Sigma Broking Limited (Sigma) has been fined £1,087,300 for failing to submit complete and accurate transaction reports for 5 years.
The FCA’s monitoring systems identified issues with the transaction reports submitted by Sigma, which were raised with the firm in May 2023.
In January 2024, Sigma told the FCA that around 984,000 incorrect reports had been submitted. Following an independent review, Sigma confirmed in February 2025 that the total number of incorrect reports was 924,584, close to 100% of transactions handled by the firm between 1 December 2018 and 1 December 2023.
These failures were caused by incorrect system setup and persisted uncorrected due to weaknesses in their reporting processes.
Steve Smart, joint executive director of enforcement and market oversight, said: 'The transaction reports we receive are crucial to the work we do in combatting financial crime.
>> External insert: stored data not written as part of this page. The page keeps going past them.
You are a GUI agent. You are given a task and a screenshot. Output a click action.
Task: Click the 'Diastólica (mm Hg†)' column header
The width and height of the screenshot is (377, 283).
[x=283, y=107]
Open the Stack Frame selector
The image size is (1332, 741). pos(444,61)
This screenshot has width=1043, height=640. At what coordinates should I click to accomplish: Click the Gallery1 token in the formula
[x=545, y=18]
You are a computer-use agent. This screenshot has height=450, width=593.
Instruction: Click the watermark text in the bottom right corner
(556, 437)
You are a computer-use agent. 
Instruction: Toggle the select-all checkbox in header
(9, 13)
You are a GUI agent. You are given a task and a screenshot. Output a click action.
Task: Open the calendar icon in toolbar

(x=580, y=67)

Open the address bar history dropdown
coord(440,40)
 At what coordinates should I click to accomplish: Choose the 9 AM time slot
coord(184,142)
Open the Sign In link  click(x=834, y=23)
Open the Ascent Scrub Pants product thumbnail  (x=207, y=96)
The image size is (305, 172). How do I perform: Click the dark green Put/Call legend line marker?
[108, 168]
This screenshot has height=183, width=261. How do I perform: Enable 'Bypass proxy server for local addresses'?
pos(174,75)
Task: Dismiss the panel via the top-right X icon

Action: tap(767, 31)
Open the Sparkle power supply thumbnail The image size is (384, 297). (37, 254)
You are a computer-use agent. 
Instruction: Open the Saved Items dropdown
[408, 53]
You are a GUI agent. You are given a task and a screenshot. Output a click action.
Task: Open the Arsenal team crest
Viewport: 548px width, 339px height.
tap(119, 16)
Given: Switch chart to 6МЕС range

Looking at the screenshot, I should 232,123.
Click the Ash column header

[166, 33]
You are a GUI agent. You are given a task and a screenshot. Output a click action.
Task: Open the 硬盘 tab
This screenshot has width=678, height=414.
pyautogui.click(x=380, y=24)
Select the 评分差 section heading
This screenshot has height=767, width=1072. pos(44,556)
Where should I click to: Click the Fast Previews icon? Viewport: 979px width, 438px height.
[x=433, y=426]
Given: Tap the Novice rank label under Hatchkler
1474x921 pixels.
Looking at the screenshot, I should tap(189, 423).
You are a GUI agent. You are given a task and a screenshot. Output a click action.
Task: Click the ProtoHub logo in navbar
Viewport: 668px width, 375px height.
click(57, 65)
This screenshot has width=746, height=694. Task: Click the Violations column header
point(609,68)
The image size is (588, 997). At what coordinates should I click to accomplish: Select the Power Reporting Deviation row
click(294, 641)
Sigma’s failures were serious, sustained and showed a lack of care.
'We will take action whenever we identify such failures.'
This is the second enforcement action against Sigma for inadequate transaction reports, which affects the FCA’s ability to detect and investigate market abuse effectively.
In October 2022, the FCA fined Sigma £531,600 for failing to report on 56,000 transactions and identify 97 suspicious trades between December 2014 and August 2016. The regulator also took action against 3 directors with fines totalling over £200,000, 2 of whom were banned.
This case took 16 months from opening in April 2024 to achieving a public outcome - compared to an average of 42 months for cases closed in 2023/24. The FCA continues to improve the pace of its enforcement investigations.
Notes to editors
- Final Notice: Sigma Broking Limited (PDF).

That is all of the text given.